Dokumentauszug:
◇ ◇ ◇ ◇
Alle Vorschläge auf einen Blick
Konkret vorgeschlagen werden insbesondere folgende Neuerungen:
Wechselmodell
Das Wechselmodell, das viele Eltern nach einer Trennung schon jetzt leben, soll erstmalig gesetzlich geregelt werden: Es soll klargestellt werden, dass das Familiengericht in einem Umgangsverfahren (nach Trennung) eine Betreuung durch beide Elternteile, ggf. auch eine paritätische Betreuung anordnen kann – wenn dies dem Kindeswohl am besten entspricht.
Sorgerecht in nichtehelichen Lebensgemeinschaften
Ein Vater, der mit der Mutter zusammenwohnt, aber nicht verheiratet ist, soll künftig einfacher das Sorgerecht erlangen können. Wenn die Mutter nicht widerspricht, soll eine einseitige, beurkundete Erklärung ausreichen.
Vereinbarungen zwischen Eltern über das Sorgerecht
Eltern sollen mehr Autonomie in Bezug auf ihr Sorgerecht erhalten: Sie sollen die Alleinsorge eines Elternteils vereinbaren können; auch eine Übertragung der elterlichen Sorge von einem Elternteil auf den anderen soll leichter möglich sein.
„Kleines Sorgerecht“
Die Sorgeberechtigten (im Regelfall also die Eltern) sollen künftig durch Vereinbarung bis zu zwei weiteren Personen – zum Beispiel ihren jeweils neuen Partnern – sorgerechtliche Befugnisse einräumen können.
Vereinbarungen über das Umgangsrecht mit Dritten
Mit Dritten sollen die sorgeberechtigten Eltern künftig auch Vereinbarungen über den Umgang mit dem Kind schließen können.
Recht von Kindern auf Umgang
Kinder sollen ein Recht auf Umgang mit Großeltern und Geschwistern, mit anderen Bezugspersonen sowie mit leiblichen, nicht rechtlichen Elternteilen erhalten.
Mitentscheidungsbefugnis von Kindern
Kinder sollen ab dem Alter von 14 Jahren im Sorge- und Umgangsrecht künftig ausdrückliche Mitentscheidungsbefugnisse haben. So sollen sie z.B. eine erneute Entscheidung über eine bereits getroffene Umgangsregelung beantragen können.
Schutz vor häuslicher Gewalt
Mit einer Ermittlungspflicht soll klargestellt werden, dass das Familiengericht in Umgangsverfahren Anhaltspunkten für häusliche Gewalt gegenüber dem Kind und/oder dem anderen Elternteil und deren Folgen umfassend und systematisch nachgehen und eine Risikoanalyse vornehmen muss.
◇ ◇ ◇ ◇
Datenzeilen:
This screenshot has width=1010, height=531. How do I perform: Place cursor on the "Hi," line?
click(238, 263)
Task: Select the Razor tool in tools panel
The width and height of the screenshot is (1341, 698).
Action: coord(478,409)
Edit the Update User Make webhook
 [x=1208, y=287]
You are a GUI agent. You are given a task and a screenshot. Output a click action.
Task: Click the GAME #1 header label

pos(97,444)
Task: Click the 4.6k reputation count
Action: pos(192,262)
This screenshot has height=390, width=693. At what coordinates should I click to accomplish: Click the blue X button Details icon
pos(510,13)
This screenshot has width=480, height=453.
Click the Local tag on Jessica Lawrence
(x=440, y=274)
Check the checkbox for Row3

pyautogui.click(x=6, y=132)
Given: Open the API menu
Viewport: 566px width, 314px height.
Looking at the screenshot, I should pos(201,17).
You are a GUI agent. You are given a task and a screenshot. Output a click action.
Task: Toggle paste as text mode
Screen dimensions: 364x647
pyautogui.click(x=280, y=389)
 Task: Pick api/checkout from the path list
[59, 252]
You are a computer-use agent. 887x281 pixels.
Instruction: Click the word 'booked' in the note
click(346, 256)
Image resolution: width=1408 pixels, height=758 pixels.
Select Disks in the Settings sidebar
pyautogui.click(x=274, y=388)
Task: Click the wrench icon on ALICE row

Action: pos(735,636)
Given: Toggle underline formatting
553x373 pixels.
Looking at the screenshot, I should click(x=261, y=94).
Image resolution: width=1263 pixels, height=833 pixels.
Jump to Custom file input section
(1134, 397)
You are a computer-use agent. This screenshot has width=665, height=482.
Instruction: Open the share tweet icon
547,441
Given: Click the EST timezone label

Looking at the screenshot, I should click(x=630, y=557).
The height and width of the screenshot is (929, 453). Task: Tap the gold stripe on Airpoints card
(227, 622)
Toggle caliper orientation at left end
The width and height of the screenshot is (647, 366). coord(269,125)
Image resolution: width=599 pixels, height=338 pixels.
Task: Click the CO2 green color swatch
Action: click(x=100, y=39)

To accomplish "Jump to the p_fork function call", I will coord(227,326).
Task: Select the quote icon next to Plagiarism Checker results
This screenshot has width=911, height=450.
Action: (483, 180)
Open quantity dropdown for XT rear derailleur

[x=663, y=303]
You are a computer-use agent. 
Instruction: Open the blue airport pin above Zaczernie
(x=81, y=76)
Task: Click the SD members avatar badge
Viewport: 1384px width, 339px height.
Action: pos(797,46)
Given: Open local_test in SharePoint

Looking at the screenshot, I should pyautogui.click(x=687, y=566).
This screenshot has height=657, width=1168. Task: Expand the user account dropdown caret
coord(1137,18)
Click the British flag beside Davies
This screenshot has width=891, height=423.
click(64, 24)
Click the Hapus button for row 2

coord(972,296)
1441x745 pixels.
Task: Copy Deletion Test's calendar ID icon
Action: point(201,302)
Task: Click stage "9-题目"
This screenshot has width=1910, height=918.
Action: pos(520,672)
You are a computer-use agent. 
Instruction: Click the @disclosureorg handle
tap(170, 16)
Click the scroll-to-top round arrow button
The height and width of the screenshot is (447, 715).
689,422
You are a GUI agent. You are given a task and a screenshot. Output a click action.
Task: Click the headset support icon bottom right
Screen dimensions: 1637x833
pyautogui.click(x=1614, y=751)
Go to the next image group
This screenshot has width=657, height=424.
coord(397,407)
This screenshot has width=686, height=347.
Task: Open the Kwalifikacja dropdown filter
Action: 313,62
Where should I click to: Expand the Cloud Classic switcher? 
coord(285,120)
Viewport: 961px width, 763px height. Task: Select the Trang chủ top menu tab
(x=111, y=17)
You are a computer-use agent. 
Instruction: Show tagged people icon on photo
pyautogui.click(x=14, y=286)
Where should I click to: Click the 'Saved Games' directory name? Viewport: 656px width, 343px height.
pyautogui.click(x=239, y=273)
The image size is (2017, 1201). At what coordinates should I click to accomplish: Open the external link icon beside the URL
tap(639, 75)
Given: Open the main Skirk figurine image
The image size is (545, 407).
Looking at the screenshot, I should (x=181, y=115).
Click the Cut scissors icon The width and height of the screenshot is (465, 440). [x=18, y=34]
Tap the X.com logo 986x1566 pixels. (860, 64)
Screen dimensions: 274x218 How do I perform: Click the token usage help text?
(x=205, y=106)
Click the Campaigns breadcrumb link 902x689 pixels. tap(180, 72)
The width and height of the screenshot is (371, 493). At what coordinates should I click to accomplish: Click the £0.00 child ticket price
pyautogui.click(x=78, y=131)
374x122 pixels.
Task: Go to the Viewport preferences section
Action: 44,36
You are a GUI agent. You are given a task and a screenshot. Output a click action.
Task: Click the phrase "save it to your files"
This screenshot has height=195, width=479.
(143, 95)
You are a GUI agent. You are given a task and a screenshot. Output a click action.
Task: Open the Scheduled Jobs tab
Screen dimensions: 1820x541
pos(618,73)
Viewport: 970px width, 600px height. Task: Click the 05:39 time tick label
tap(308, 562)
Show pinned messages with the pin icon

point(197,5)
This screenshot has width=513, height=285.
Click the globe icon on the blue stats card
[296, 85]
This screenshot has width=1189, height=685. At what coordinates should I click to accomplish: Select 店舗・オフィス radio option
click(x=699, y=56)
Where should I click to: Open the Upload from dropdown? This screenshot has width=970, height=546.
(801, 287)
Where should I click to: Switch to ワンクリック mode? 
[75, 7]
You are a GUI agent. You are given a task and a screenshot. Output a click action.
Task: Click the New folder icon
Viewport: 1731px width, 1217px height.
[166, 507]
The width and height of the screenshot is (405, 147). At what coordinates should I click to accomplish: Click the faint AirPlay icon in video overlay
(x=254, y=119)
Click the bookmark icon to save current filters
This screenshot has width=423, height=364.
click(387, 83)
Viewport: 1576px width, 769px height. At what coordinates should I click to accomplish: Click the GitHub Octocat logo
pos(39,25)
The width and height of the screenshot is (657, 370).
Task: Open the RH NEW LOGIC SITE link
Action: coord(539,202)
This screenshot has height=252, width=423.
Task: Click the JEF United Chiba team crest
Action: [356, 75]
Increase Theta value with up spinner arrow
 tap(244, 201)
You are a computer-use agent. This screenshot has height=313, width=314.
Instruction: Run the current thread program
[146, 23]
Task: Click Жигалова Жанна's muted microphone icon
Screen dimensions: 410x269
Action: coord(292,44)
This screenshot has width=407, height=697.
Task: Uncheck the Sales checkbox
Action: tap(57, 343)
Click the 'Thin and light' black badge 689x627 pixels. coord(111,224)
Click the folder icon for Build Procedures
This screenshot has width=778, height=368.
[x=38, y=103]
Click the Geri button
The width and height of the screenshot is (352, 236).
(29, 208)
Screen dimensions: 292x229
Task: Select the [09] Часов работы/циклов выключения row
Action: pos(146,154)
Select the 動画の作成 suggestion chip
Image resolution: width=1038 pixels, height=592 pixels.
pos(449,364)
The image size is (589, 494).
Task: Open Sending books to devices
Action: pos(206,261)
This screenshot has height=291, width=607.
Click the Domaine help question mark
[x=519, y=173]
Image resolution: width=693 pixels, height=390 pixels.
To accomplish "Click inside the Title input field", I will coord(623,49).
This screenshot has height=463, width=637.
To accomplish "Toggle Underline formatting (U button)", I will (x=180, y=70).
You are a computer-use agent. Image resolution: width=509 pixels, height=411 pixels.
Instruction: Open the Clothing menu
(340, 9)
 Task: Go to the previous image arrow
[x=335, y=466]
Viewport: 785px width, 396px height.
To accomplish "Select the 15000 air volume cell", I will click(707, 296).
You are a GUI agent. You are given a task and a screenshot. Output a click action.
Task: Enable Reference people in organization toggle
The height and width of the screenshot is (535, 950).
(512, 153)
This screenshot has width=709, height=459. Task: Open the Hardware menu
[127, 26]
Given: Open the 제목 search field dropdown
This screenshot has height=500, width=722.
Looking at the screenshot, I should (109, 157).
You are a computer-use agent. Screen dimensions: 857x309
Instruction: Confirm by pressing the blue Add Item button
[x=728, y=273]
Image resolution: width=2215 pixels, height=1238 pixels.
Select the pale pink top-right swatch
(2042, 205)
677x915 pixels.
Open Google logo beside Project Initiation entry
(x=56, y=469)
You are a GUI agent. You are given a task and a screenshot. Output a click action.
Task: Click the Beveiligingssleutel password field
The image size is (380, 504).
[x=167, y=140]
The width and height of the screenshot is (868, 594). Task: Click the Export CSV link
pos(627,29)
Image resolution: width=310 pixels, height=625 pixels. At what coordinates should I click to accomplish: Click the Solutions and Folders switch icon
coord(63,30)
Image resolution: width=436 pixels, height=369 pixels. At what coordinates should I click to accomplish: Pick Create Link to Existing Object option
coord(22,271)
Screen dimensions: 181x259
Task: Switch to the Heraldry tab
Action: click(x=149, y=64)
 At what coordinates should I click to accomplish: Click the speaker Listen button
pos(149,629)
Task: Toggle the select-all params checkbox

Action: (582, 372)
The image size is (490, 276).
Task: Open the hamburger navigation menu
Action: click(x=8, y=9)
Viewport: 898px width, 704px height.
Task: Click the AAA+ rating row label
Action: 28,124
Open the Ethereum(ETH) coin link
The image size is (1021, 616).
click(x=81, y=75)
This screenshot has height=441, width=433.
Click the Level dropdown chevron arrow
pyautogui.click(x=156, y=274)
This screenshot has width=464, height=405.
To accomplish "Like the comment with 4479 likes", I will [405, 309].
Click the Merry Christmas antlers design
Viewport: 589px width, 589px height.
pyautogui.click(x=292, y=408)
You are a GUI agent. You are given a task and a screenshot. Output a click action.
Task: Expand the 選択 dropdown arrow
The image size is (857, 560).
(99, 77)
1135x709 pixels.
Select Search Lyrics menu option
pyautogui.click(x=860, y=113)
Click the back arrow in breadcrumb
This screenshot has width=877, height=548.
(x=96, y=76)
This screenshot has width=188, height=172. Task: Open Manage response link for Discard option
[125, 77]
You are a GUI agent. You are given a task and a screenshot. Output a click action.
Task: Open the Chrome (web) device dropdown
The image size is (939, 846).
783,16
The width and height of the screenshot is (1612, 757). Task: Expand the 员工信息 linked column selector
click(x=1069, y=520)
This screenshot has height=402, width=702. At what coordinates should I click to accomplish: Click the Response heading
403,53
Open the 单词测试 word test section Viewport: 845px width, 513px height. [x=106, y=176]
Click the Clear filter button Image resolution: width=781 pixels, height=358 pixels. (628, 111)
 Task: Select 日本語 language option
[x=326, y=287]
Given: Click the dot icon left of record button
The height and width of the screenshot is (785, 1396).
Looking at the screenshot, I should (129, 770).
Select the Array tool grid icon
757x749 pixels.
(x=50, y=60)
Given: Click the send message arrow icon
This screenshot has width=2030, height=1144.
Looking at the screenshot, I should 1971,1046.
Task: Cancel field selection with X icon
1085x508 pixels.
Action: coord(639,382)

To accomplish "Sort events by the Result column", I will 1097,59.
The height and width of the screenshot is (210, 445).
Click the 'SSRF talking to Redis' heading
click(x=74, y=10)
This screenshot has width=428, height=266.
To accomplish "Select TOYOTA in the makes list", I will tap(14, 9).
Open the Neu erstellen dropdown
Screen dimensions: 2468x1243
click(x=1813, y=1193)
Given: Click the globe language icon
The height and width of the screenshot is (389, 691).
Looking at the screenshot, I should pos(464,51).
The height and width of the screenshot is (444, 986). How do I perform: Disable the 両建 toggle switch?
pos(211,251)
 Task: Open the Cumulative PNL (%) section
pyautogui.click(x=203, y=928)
◇ ◇ ◇ ◇
Die Anfrage:
Setze den Auszug über die geplanten Neuerungen im Sorge- und Umgangsrecht im Anschluss an seinen letzten Satz fort.

Antwort zur Aufgabe:
Sorge- und Umgangsrecht
Bei Partnerschaftsgewalt soll ein gemeinsames Sorgerecht regelmäßig ausscheiden. Es soll klargestellt werden, dass das Familiengericht den Umgang beschränken oder ausschließen kann, wenn dies erforderlich ist, um eine konkrete Gefährdung des betreuenden Elternteils durch einen gewalttägigen Ex-Partner abzuwenden.
Liberalisierung des Adoptionsrechts
Auch Paare, die nicht verheiratet sind, sollen gemeinsam ein Kind adoptieren können; bisher ist dies nur verheirateten Paaren möglich. Verheiratete Personen sollen künftig auch allein ein Kind adoptieren können.
Auf Grundlage des Eckpunktepapiers wird das Bundesministerium der Justiz nunmehr einen Gesetzentwurf für die Reform des Kindschaftsrechts erarbeiten. Dieser soll noch im ersten Halbjahr 2024 vorgelegt werden.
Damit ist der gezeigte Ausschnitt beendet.